■ **THE PROBLEM**: As soon as the line containing "The image size is (1140, 502)." appears in the material below, start returning lines exactly, and end with the line containing "Where should I click to: Click".

*** Block opens ***

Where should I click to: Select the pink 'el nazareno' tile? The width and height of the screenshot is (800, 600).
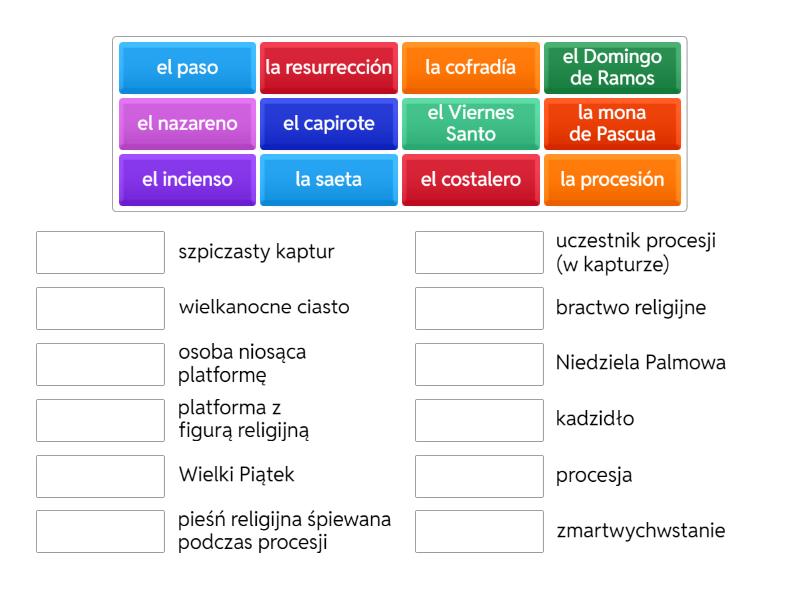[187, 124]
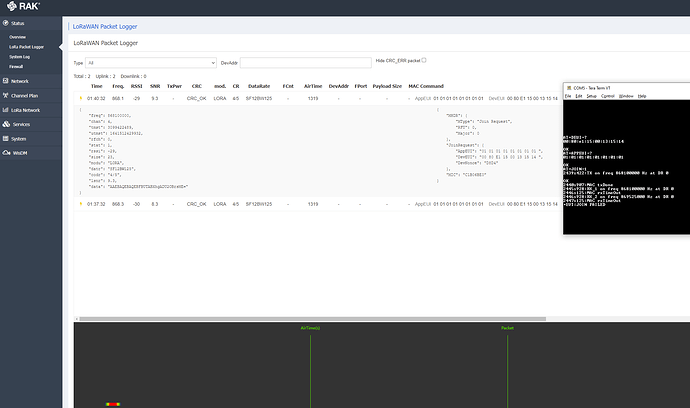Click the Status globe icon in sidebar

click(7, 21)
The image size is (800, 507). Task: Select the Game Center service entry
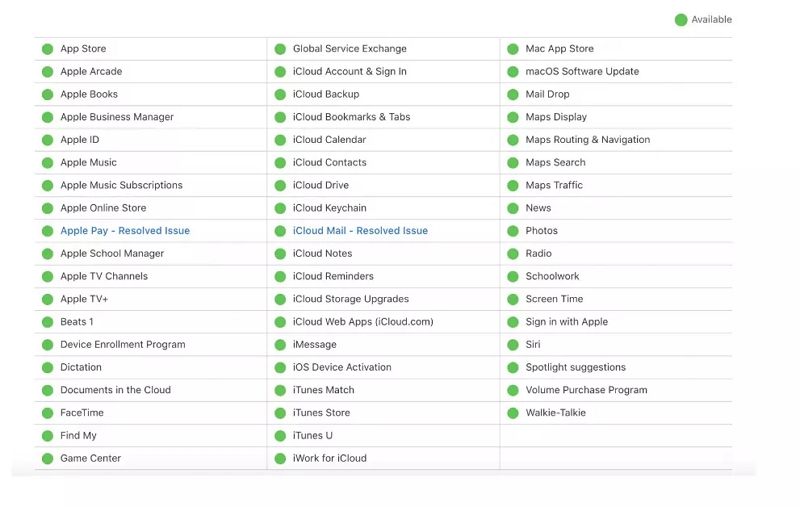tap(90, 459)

*** Block closes ***
*** Block opens ***

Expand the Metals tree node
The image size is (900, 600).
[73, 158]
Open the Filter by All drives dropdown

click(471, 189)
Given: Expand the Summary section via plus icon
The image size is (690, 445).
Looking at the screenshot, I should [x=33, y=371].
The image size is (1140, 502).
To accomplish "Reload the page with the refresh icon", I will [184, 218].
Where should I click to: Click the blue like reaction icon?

*** Block closes ***

■ **TASK ANSWER**:
The image size is (1140, 502).
To accomplish "Reload the page with the refresh icon", I will [184, 218].
Where should I click to: Click the blue like reaction icon?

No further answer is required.